I think it's just an accident of presentation, but that paragraph about Squeakland ends up being the defining description on the squeak.org home page because of its placement. It doesn't surprise me at all that netstyle didn't want to link to that. Move it or downplay it or remove it, and you'll remove about half the reservations I would have about linking to squeak.org.
For the other half:
Because may be squeak.org is dead anyway.
Only once we start ignoring the contents for the looks of the site.
The contents have been ignored, apparently, for about 5 years: the "Where is Squeak Headed" section claims to be "coming soon" and offers "Entering 2000" as the latest material. Anyone would think that Squeak has been stagnant or abandoned since the days of superbowl ads for online petfood... we need to fix this if we're going to have any credibility.
By deciding what we choose to present on the website we will attract a certain audience. Choosing a purely business oriented presentation will certainly attract the business kind of guy and (almost) certainly alienate the media/fun/education kind of visitor. And quite possibly vice versa and that's the essence of the question: Should we go broad, and risk that some companies don't link to/mention Squeak.org because they feel it's too risky or should we go narrow, catering to some particular subgroup (which doesn't have to be business) instead? You seemed to make a point of that the website should be done in a way that some companies link to it - I just called this into question since I think the website of the Squeak.org community needs to be broader than that.
OTOH, a project (such as Seaside) might provide their own presentation and I think it's perfectly fine for a particular entity (company or otherwise) to link to that project instead of Squeak. This is commonplace in many other communities and environments and I don't see why Squeak.org would have to subsume all of these individual projects.
The bottom line here is that I think we shouldn't be scared of some company/project saying "I'll rather link to Seaside/wxSqueak instead of Squeak.org because it has a more business-oriented look and feel" I think that's *good* since it allows Squeak.org to remain relatively broadly focused.

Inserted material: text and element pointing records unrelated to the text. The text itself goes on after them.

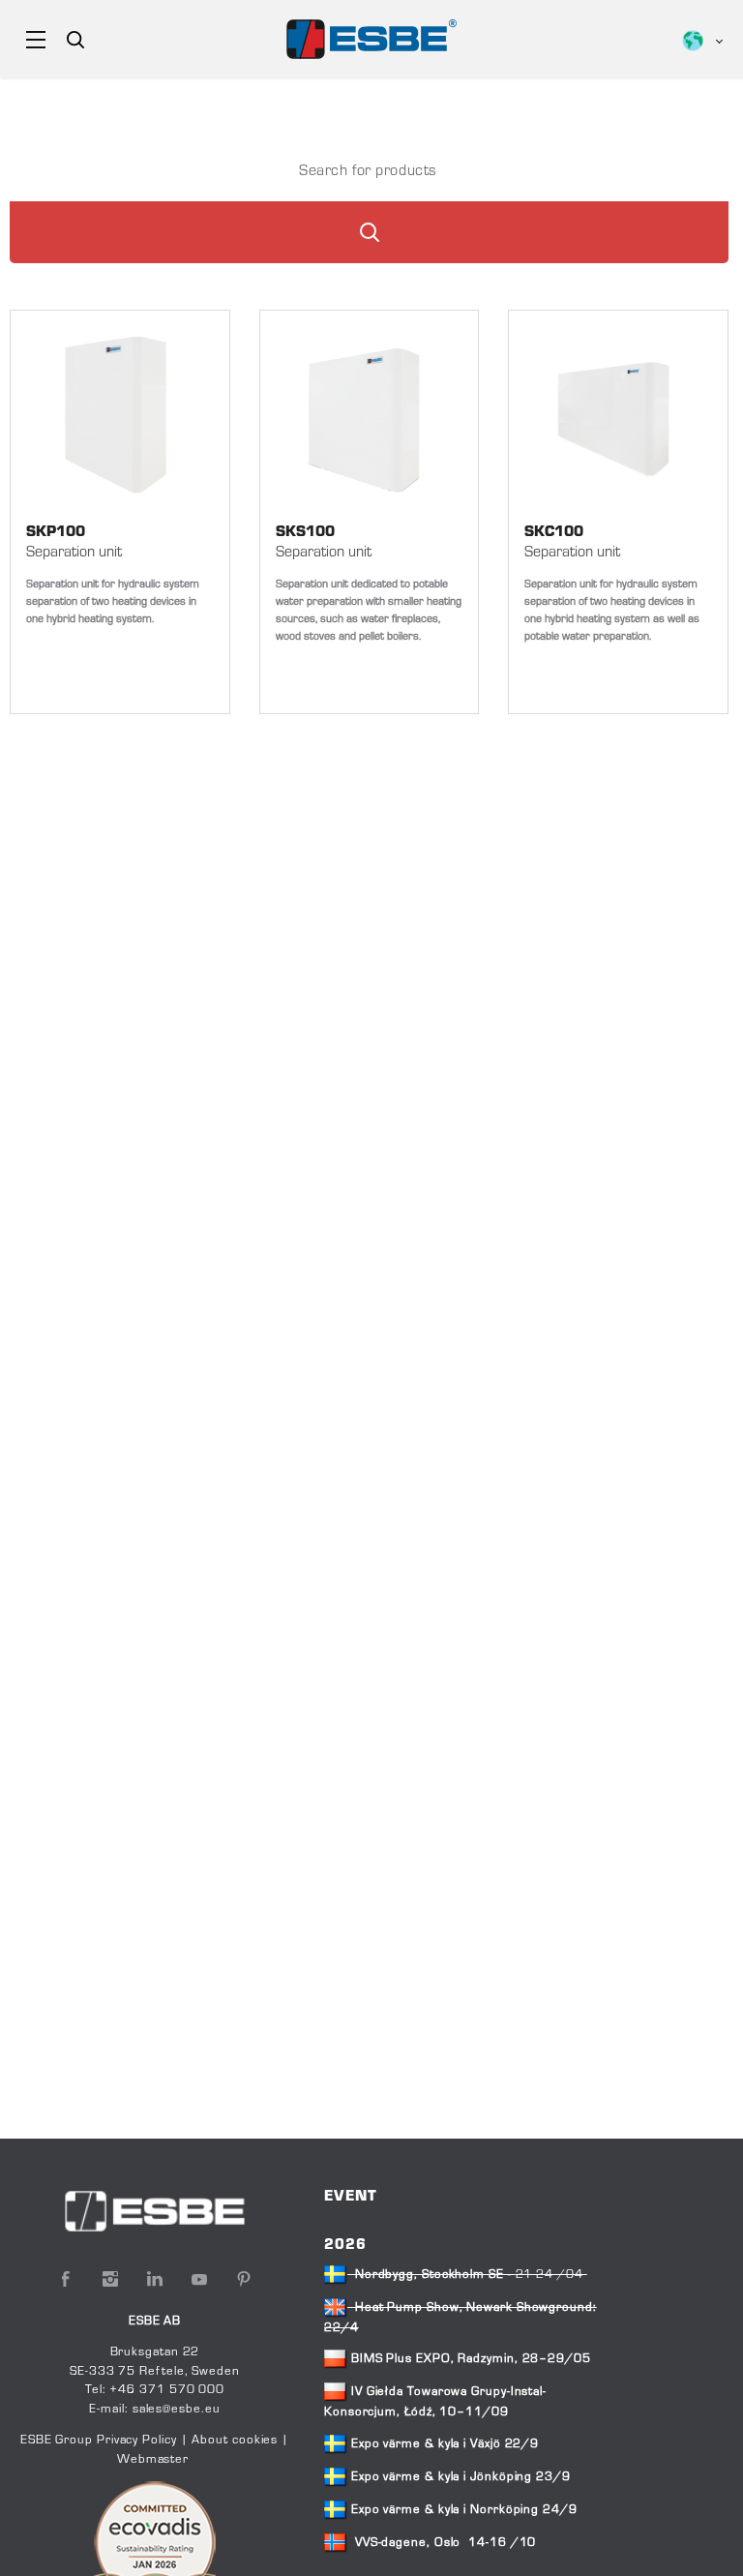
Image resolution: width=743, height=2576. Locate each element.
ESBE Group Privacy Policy (98, 2440)
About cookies (235, 2440)
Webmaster (153, 2460)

Yes, I agree. The apache.org site is a good example here: there's almost nothing on the top-level site, and everyone always links to one of the (many) project sites. One thing that makes this feel a little more cohesive is that they are all something.apache.org. I don't know if that's a can of worms we want to open, but in theory I can see having a very simple, general www.squeak.org with tweak.squeak.org, wx.squeak.org, and so on below it serving individual communities.

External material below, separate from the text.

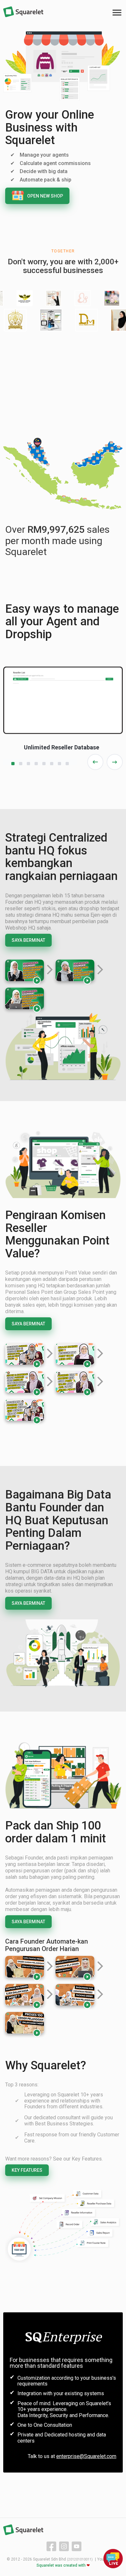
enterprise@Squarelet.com (86, 2456)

At any rate, I see no problem with netstyle & co linking to seaside.st instead of to squeak.org. We could, for example, put download links to Squeak VMs on that site too (there's already an image download) so that someone that was only interested in using Seaside could get everything they need from there. But if we go that route, one thing we do need is prominent links from squeak.org to all of the various sub-community sites, so that if someone stumbles upon squeak.org through some other means they can find their way to the right place.
Avi
PS - in this general vein, I think it's really unfortunate how common it is for people mentioning Smalltalk to link to smalltalk.org, which is more of a personal site than a community one; and conversely, that there's no particular Smalltalk site that *is* worthwhile to link to. www.whysmalltalk.com is the best I know of; do others have better suggestions?